Questo è ciò che ha cercato di fare san Francesco di Paola attraverso la sua vita, attraverso quello al quale fin da giovane si è dedicato. Ricordiamo quell’episodio della vita di san Francesco di Paola dove gli venne rifiutato un passaggio sullo stretto di Messina, il rifiuto dell’uomo, l’uomo che dice: “No, io non ti do ciò di cui hai bisogno, io non ti do questo passaggio, io non ti do la barca, io non ti accolgo sulla mia barca”. È un pò la solitudine dell’uomo, è un po’ la solitudine dell’uomo di fronte al rifiuto degli altri. la solitudine è sempre la mancanza dell’altro, ma è ancora più profonda quella solitudine quando viene dal rifiuto dell’altro. San Francesco si ritrova solo e deve passare dall’altra parte, è a questo punto interessante e simbolico l’avvenimento che accade in questa circostanza: appoggia il mantello sull’acqua e riesce a passare dall’altra sponda. Nella solitudine del rifiuto degli uomini arriva l’aiuto di Dio, l’aiuto di Dio non è solo il “mantello”, ma la vicinanza di Dio, ogni miracolo rappresenta un aiuto ad affrontare la vita, le difficoltà. Allora arriva per tutti la domanda che si può ridurre in: “Qual è per noi il “mantello”che io prendo perchè la mia vita possa essere “retta”, il mantello che regge tutta la mia vita attraverso le onde, attraverso quello che devo “attraversare”, che devo passare…?
San Francesco di Paola ha trovato l’aiuto nel Signore, noi dobbiamo seguire il suo esempio e non fermarci solamente sul miracolo, ma cogliere qual è il significato che è nascosto dentro il miracolo. Io ci vedo personalmente due cose: uno è l’aiuto del Signore che non ti lascia solo, nemmeno quando gli altri ti lasciano solo; secondo: l’aiuto del Signore ti da ciò che “sorregge” la tua vita.
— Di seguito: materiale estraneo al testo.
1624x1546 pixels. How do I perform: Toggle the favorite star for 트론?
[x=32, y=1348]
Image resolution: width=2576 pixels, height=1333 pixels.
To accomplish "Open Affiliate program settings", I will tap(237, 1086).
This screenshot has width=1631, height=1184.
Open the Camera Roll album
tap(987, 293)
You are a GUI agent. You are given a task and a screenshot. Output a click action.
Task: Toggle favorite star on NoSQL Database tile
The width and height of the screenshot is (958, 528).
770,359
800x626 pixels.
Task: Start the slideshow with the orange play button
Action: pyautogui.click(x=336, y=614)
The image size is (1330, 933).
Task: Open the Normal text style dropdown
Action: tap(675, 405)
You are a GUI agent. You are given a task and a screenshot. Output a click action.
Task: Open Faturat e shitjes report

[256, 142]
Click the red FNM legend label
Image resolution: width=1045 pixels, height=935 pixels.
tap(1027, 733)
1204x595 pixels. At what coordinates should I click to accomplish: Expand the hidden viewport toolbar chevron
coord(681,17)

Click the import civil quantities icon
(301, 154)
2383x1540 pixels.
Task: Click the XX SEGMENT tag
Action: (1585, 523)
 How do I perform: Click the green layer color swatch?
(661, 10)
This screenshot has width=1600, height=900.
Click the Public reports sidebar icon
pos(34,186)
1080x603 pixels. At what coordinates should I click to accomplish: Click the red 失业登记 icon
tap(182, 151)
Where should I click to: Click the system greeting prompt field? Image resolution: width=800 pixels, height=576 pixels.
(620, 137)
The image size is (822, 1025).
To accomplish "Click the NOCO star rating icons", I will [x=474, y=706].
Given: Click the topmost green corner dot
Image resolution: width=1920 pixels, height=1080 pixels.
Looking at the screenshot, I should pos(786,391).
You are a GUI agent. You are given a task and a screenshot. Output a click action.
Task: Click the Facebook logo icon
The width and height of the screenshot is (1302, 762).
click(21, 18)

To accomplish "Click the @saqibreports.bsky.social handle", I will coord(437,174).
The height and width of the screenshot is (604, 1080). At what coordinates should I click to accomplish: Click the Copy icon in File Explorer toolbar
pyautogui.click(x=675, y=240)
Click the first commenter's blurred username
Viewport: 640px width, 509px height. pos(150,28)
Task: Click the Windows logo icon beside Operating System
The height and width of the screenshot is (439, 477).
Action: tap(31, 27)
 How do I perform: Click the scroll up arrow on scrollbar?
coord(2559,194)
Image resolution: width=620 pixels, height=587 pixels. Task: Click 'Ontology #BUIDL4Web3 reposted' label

Il Signore ti da ciò di cui hai bisogno per riuscire a passare attraverso le difficoltà. Quel miracolo accaduto a san Francesco di Paola dice qualcosa di fondamentale per ciascuno di noi. La nostra devozione a san Francesco di Paola, patrono dei marinai e pescatori proprio per questo fatto, porta a dire che ci sono le barche, cerchiamo di tenerle solide, cerchiamo di tenerle forti in modo che reggano, però abbiamo bisogno di un qualcosa di più, questo qualcosa di più soltanto Dio ce lo può dare. La devozione dei pescatori a san Francesco di Paola viene da qui, la sicurezza del navigare non si basa solo sui mezzi materiali, ma sia garantita da quella manutenzione, da quell’aiuto che viene dal Signore e che invochiamo attraverso l’intercessione di san Francesco di Paola, è quello che vogliamo fare anche questa mattina in questo bellissimo luogo, in questo bellissimo giardino sistemato davvero molto bene. Facciamo la benedizione del mare da questo bellissimo luogo, ringraziando il Signore di tutti i doni che continua a dare alla nostra vita e invocandolo perché non solo ce li ha dati, ma pure ce li conservi e ci aiuti sempre più a crescere e a raccogliere quella grazia che viene dalla risurrezione e che ci accompagni per sempre in ogni momento e ci protegga dalle difficoltà che la vita ci presenta”.
È stata letta la preghiera al santo scritta dal vescovo Bresciani che ha poi impartito la benedizione solenne al mare e ai presenti.
Alla celebrazione erano presenti il sindaco di Grottammare Enrico Piergallini e il sindaco di San Benedetto del Tronto Antonio Spazzafumo.